--- START ---

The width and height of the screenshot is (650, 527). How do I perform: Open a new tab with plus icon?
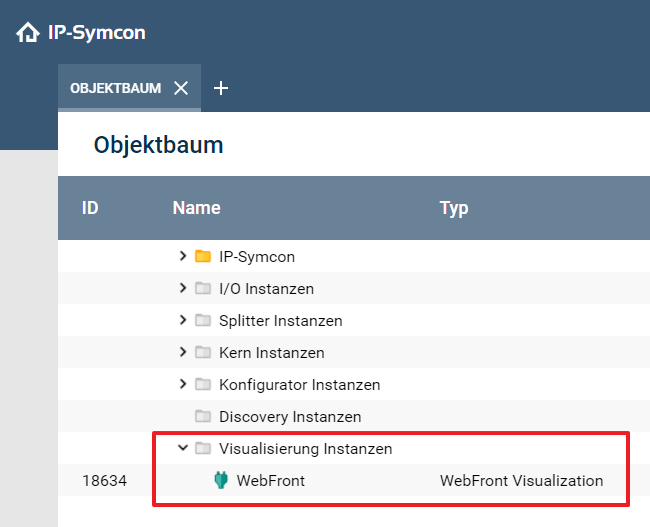pos(221,88)
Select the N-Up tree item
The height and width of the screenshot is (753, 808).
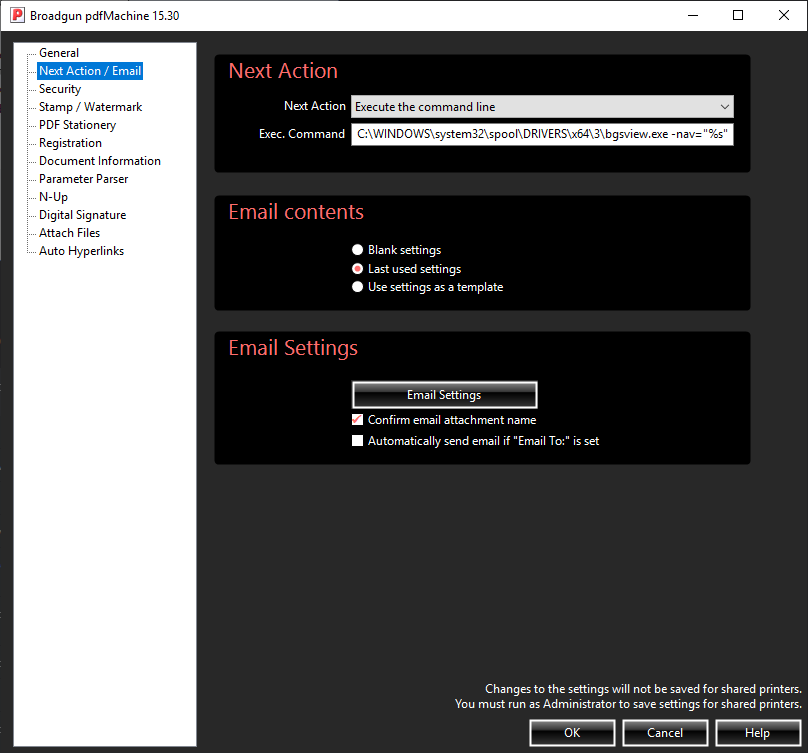click(x=53, y=197)
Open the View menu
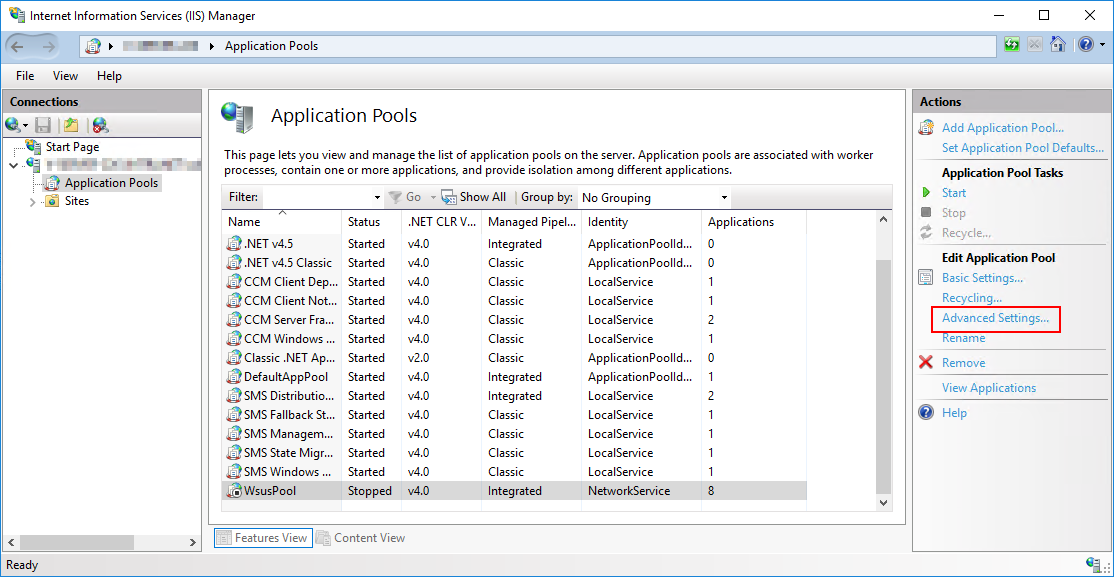1114x577 pixels. click(x=65, y=75)
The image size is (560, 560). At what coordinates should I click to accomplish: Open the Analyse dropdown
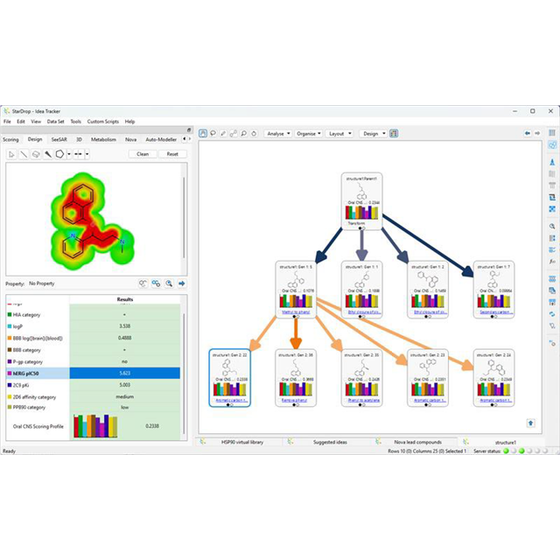279,134
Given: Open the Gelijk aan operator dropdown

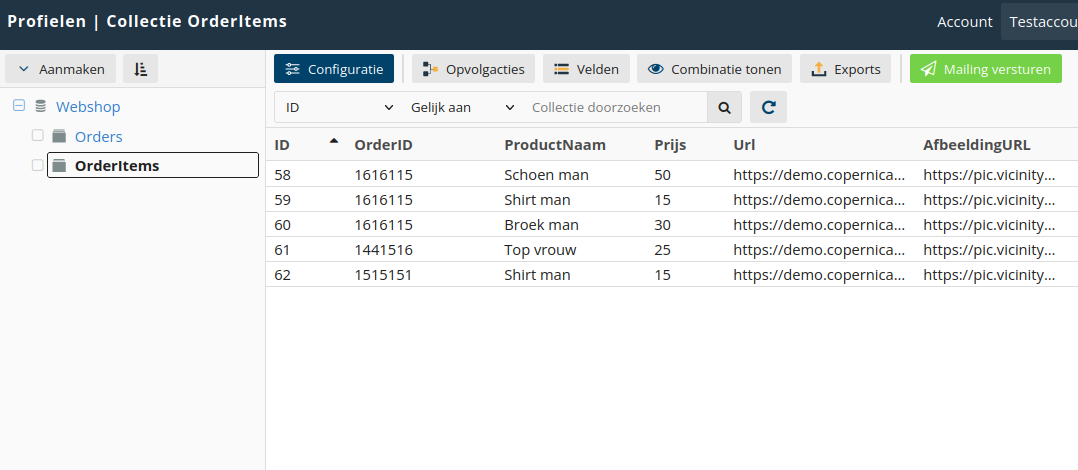Looking at the screenshot, I should coord(462,107).
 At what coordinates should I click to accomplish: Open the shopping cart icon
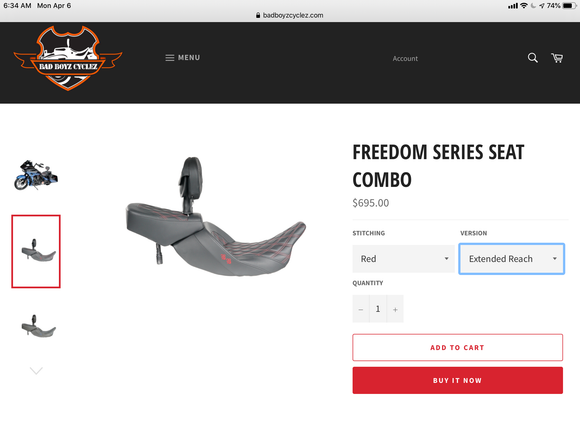pyautogui.click(x=557, y=58)
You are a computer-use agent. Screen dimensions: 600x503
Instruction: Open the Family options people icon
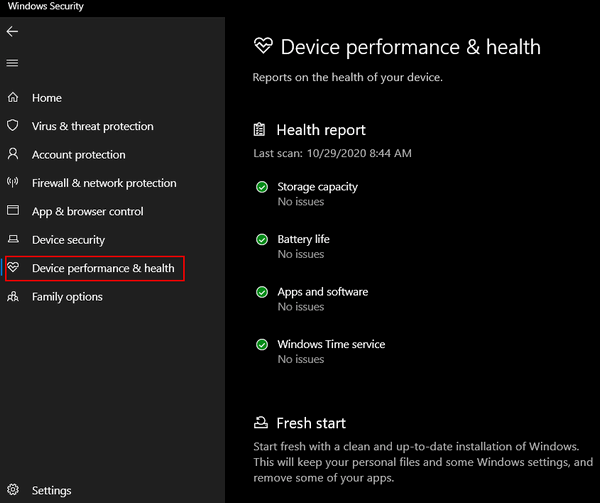coord(13,296)
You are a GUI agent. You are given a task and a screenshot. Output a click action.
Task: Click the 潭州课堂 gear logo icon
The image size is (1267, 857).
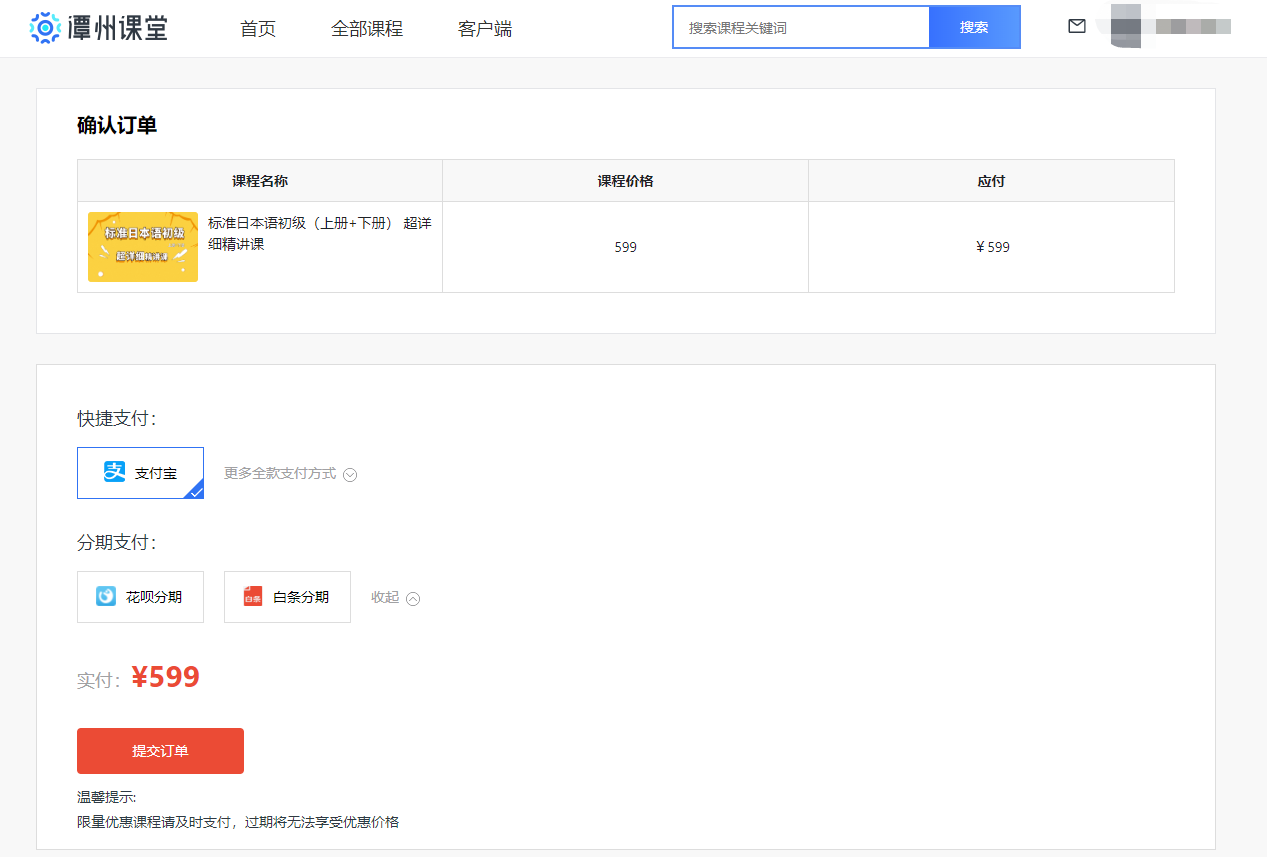[x=46, y=28]
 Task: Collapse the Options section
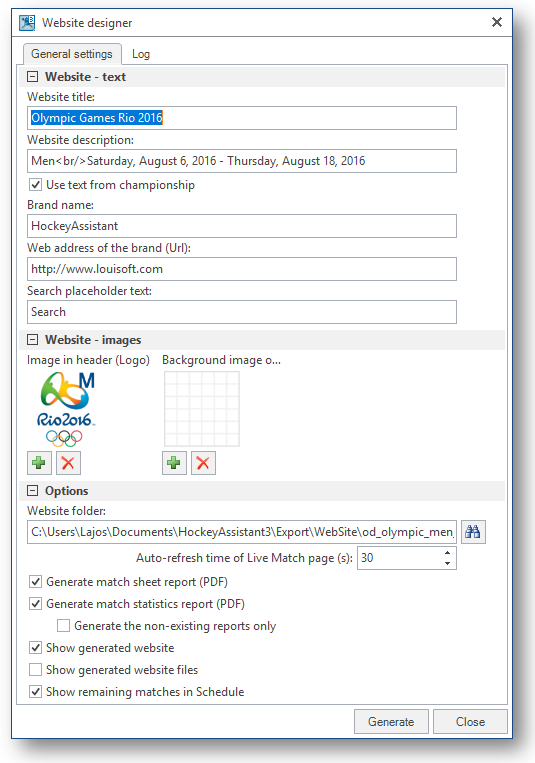click(33, 490)
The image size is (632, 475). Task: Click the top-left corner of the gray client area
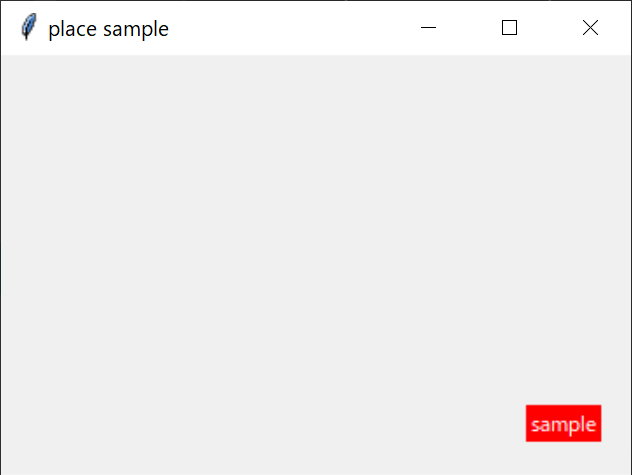[6, 60]
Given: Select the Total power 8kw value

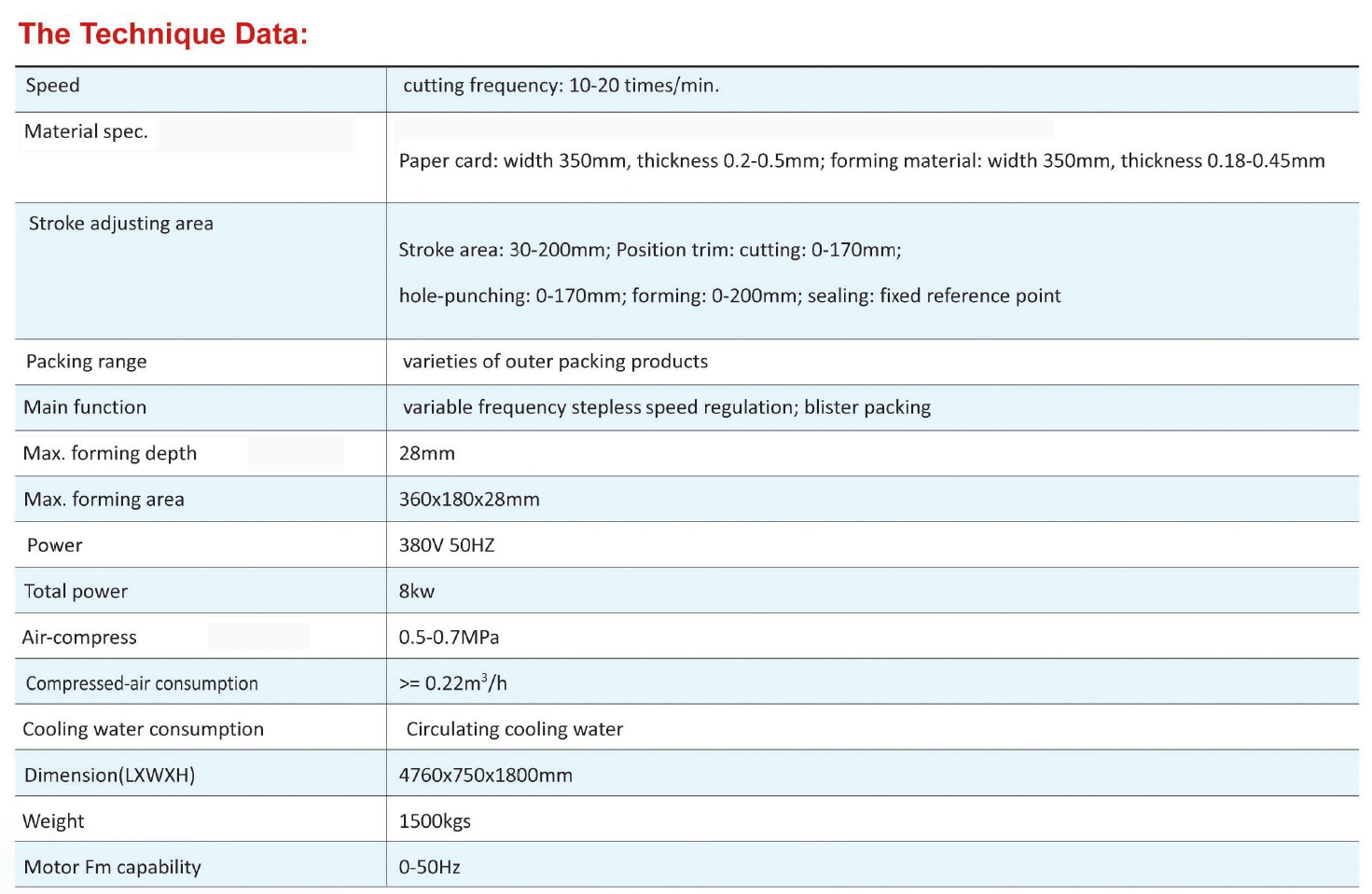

--- END ---

Return exactly the line containing "Task: Click the 潭州课堂 gear logo icon" and every line after it, up to and including the final line of the entries above. Pictures stay out.

* [SOLUTION TO THIS TASK]
Task: Click the 潭州课堂 gear logo icon
The image size is (1267, 857).
[x=46, y=28]
 Task: Collapse the Options section
click(33, 490)
The image size is (632, 475). Task: Click the top-left corner of the gray client area
[6, 60]
Given: Select the Total power 8kw value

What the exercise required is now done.